# Problem description:
Where does the word "toolbar" occur in the data below? Copy each line that holds it.
Supplied material Block Start
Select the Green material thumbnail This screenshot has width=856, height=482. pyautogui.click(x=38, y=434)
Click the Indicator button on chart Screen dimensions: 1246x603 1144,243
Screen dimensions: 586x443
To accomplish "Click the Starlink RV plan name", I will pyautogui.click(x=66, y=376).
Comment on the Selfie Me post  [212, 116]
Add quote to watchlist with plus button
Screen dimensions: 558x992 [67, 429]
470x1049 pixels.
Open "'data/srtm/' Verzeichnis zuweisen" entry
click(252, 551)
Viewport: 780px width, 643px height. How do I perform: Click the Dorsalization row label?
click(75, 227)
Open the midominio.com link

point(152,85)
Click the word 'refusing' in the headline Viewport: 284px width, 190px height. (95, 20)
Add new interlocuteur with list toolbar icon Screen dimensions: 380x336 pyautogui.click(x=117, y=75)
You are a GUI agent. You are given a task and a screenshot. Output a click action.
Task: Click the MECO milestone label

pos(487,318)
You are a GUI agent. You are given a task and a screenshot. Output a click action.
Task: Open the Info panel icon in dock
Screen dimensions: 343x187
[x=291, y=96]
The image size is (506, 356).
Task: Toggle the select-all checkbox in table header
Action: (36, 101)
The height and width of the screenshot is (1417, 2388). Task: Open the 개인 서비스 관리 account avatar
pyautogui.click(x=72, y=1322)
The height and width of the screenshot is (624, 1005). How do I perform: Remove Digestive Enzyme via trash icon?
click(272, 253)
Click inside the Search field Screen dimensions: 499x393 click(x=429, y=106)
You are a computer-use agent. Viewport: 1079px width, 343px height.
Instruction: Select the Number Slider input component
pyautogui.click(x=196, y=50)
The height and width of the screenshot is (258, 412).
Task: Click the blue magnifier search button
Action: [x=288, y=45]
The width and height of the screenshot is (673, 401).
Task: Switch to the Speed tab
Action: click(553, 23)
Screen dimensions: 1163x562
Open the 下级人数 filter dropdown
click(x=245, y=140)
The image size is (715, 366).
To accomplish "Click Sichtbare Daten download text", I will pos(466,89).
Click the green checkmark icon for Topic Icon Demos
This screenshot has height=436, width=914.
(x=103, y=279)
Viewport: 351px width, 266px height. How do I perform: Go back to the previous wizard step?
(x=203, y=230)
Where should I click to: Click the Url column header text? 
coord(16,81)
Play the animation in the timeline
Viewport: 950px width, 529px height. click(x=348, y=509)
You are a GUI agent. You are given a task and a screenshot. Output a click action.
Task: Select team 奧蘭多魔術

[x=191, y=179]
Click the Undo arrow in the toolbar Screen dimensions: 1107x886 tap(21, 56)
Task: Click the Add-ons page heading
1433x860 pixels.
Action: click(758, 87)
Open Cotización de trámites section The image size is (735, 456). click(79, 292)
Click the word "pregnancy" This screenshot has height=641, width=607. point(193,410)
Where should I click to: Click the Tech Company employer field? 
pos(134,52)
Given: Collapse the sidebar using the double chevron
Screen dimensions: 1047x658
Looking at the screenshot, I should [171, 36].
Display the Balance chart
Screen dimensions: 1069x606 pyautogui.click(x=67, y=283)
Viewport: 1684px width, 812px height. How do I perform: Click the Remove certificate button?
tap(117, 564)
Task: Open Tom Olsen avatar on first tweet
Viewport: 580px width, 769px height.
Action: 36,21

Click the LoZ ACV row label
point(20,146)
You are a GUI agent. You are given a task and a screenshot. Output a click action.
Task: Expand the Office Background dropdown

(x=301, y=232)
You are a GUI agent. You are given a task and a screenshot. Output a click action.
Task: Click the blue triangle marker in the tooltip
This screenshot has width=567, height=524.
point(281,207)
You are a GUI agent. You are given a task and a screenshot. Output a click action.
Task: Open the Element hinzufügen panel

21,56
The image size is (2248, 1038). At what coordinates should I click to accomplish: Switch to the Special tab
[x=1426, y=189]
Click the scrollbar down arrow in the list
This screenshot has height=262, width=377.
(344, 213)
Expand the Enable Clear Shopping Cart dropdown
Supplied material Block End
# Exercise solution:
Add new interlocuteur with list toolbar icon Screen dimensions: 380x336 pyautogui.click(x=117, y=75)
Click the Undo arrow in the toolbar Screen dimensions: 1107x886 tap(21, 56)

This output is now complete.